INSTRUCTIONS FOR THE TASK:
How many lines in the data below include the word "agent"? State the number alone.
======== DATA TO USE ========
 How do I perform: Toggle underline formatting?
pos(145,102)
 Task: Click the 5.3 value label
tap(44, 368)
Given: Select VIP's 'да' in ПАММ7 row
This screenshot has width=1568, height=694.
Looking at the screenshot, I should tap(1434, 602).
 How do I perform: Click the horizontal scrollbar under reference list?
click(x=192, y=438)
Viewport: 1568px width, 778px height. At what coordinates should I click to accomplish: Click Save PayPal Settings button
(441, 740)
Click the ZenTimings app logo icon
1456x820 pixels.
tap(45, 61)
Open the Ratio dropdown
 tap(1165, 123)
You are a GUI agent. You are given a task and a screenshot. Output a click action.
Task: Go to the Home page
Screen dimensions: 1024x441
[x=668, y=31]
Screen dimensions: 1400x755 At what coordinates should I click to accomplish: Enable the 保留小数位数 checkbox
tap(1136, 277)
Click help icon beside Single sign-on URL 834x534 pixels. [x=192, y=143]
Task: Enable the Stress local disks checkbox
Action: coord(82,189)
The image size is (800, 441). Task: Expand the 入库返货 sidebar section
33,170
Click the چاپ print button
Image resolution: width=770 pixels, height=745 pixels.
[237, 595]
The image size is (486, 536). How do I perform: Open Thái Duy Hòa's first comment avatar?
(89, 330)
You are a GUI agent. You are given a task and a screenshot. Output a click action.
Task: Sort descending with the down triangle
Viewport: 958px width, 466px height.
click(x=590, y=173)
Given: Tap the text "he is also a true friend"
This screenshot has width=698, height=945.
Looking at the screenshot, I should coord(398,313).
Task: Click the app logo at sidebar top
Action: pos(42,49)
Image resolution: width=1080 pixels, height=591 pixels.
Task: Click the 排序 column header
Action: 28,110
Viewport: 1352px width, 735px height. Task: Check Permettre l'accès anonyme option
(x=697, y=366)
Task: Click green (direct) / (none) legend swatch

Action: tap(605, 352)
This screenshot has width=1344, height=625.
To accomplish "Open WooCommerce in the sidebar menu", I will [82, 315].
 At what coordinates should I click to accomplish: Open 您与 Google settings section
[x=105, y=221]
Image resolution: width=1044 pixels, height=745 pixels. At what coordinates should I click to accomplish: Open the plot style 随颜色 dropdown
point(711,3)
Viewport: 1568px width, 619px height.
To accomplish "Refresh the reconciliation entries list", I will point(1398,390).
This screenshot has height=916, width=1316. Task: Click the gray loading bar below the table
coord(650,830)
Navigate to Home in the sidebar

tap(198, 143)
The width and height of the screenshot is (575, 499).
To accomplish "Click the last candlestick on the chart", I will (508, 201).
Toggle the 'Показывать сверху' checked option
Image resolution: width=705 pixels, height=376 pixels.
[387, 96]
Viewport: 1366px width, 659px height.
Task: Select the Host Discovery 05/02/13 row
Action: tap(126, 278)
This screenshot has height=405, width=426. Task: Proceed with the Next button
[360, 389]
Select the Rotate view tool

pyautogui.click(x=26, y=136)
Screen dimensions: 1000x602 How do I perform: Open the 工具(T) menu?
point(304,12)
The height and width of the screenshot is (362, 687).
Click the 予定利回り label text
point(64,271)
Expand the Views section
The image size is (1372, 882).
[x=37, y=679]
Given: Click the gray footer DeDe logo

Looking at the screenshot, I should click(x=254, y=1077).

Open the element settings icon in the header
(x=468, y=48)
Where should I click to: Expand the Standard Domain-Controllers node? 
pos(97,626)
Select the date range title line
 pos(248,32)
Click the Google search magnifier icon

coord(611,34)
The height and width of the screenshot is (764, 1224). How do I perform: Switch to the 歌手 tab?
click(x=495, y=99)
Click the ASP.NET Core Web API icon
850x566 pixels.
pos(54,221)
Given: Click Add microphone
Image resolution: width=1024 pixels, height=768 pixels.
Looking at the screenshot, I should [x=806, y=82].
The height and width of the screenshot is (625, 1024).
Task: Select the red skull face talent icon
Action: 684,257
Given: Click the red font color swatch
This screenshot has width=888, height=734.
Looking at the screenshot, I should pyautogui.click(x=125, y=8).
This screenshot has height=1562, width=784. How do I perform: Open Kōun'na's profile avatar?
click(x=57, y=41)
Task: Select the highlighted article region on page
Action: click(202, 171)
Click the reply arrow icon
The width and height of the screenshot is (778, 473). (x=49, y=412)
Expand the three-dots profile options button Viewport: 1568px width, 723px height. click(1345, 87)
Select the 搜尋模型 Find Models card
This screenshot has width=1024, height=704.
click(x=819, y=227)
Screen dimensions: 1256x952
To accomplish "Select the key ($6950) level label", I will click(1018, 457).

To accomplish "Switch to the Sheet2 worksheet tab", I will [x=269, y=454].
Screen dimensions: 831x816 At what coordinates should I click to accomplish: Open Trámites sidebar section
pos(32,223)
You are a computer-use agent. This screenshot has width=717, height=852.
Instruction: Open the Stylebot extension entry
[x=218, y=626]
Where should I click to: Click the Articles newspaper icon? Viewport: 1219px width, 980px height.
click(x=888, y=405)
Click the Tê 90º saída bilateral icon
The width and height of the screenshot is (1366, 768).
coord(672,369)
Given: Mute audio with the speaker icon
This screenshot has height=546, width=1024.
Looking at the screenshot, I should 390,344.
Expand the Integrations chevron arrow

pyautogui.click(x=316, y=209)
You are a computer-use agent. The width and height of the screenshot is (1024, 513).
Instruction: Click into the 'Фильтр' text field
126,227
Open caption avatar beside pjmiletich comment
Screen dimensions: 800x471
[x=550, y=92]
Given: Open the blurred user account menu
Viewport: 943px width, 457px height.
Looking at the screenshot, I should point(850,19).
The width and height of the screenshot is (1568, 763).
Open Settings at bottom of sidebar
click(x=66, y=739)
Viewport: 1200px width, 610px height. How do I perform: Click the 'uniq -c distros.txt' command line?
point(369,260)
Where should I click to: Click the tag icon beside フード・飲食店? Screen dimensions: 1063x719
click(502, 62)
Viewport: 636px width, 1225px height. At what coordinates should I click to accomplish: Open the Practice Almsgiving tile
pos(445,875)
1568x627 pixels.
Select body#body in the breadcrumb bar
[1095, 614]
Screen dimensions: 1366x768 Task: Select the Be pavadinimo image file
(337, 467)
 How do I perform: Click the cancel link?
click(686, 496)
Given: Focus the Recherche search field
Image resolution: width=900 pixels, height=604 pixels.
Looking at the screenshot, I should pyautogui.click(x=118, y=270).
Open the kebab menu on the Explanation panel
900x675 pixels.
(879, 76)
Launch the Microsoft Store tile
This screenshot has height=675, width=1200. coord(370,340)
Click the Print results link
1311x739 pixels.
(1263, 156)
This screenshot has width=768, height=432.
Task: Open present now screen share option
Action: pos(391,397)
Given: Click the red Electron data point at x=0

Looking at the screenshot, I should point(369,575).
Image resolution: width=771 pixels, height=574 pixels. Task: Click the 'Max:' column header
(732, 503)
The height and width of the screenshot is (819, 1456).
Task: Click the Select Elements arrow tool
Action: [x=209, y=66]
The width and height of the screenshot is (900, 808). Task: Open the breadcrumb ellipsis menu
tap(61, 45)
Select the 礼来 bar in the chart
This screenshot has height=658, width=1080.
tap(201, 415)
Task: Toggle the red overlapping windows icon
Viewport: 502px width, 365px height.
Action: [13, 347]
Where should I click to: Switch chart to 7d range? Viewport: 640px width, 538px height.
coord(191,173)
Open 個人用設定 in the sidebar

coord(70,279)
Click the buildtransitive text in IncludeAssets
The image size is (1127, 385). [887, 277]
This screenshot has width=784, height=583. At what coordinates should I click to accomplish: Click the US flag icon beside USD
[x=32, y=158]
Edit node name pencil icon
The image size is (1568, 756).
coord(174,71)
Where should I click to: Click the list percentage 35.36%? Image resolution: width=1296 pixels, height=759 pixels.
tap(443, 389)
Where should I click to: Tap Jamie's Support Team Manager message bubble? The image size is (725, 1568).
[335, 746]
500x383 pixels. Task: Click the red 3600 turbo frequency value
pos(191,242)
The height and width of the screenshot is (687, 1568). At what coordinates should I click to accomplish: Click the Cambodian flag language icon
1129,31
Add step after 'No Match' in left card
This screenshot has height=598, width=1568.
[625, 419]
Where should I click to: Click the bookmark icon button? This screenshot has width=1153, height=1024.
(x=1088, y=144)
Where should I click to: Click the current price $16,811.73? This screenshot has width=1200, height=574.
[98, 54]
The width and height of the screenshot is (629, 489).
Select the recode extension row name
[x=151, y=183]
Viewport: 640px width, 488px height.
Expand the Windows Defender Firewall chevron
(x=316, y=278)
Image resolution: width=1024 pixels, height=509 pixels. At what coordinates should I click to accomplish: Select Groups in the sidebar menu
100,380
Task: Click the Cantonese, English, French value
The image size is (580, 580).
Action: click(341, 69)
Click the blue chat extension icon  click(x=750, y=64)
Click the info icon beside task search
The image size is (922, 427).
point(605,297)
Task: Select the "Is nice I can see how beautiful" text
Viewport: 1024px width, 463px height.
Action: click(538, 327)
========
ANSWER SPACE:
4